Esercizi proposti:
- a) Ripeti il brano sulla scrittura da "Questo perché capiamo" a "che una delizia.".
- b) In che modo il brano sulla scrittura giustifica l'idea che, nell'immaginario comune, lo scrittore sia una creatura privilegiata?
- c) Prosegui il brano sulla scrittura a partire dall'ultima frase riportata.

Brano citato:
++++++++
Questo perché capiamo che in effetti il retroscena di un qualsiasi manoscritto è costellato di ostacoli come nemmeno una gara di atletica leggera lo è mai stata, e che scherzarci su è lecito dato che, nella realtà, la situazione non è di certo rosea. La faccenda si complica, però, quando il contenuto di un microdramma deve essere spiegato a chi non ha mai pensato di fare un mestiere simile.

A uno sguardo esterno, infatti, molto di quello di cui ci lamentiamo è o una barzelletta dal gusto poco brillante o una tragedia montata appositamente per autocommiserarsi e per convincere gli altri del fatto che la scrittura sia più una croce che una delizia.

D’altronde, nell’immaginario comune lo scrittore è una creatura privilegiata. Non ha necessità di uscire di casa per lavoro, né di seguire dei ritmi costanti e rigidi, imposti magari dall’alto. Può lavorare di notte, per esempio, e soprattutto può decidere o meno se proseguire con la stesura di un’opera o se concedersi una pausa. Può prenotare le vacanze con largo anticipo e addirittura viaggia spesso per lavoro.
++++++++
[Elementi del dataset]
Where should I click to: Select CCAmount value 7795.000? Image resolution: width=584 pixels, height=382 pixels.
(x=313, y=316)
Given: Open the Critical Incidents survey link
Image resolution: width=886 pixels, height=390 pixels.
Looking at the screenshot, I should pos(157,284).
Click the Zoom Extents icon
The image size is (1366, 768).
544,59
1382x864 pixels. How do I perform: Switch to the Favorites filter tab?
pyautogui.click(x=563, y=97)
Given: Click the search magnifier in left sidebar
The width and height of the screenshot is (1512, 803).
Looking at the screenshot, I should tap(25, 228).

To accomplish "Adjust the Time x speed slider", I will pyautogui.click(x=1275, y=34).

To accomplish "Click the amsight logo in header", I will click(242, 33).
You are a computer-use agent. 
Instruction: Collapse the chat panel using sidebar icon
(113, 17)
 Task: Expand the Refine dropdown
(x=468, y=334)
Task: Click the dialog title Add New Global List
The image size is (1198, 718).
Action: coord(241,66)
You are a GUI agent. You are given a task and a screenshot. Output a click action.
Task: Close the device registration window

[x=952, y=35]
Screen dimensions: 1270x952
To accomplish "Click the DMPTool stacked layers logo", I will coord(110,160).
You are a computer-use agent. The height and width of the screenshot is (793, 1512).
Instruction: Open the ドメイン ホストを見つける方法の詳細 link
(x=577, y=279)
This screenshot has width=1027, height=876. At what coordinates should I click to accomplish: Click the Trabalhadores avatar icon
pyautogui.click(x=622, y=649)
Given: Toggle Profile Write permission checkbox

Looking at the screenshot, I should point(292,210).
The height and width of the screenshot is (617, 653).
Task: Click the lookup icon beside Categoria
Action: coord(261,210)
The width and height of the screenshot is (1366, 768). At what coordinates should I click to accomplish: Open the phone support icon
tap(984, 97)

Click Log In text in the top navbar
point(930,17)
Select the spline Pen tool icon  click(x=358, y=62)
++++++++
Risultati:
- a)
Questo perché capiamo che in effetti il retroscena di un qualsiasi manoscritto è costellato di ostacoli come nemmeno una gara di atletica leggera lo è mai stata, e che scherzarci su è lecito dato che, nella realtà, la situazione non è di certo rosea. La faccenda si complica, però, quando il contenuto di un microdramma deve essere spiegato a chi non ha mai pensato di fare un mestiere simile.

A uno sguardo esterno, infatti, molto di quello di cui ci lamentiamo è o una barzelletta dal gusto poco brillante o una tragedia montata appositamente per autocommiserarsi e per convincere gli altri del fatto che la scrittura sia più una croce che una delizia.

- b) Lo scrittore non deve uscire di casa per lavoro né seguire ritmi costanti e rigidi imposti dall'alto. Può lavorare di notte e decidere se proseguire con la stesura di un'opera o concedersi una pausa. Inoltre può prenotare le vacanze con largo anticipo e viaggia spesso per lavoro.

- c)
Considerando tali premesse, non risulta facile convincere chi ha ben stampati in testa determinati pregiudizi del fatto che scrivere nasconda davvero delle zone d’ombra, come d’altra parte ogni attività umana finora inventata. I microdrammi appaiono come diversivi per oziare e per sfruttare le parole in modo leggero, che strizzino l’occhio a una determinata categoria e niente più.

Per cui, non risulta difficile immaginare il sorriso su certe facce nel momento in cui un post dedicato alle complicazioni di chi deve far quadrare le parole, anziché i conti, viene condiviso o anche solo nominato. Personalmente riesco perfino a figurarmi davanti un certo movimento del capo in segno di assenso, che tuttavia nasconde una lieve e beffarda presa in giro.

Non è un caso, dunque, che poco si sappia dei problemi degli scrittori, come di chiunque altro si serva di una forma d’arte come punto di partenza per dare luce a un prodotto finito inedito e accattivante. I creativi non sono descritti che nella loro genialità, nel loro estro, nella loro capacità di trasformare i dettagli più insignificanti in magnifiche manifestazioni della fantasia. E non si fa menzione dei loro triboli, come se il bacio di una musa li esonerasse da qualsiasi sofferenza.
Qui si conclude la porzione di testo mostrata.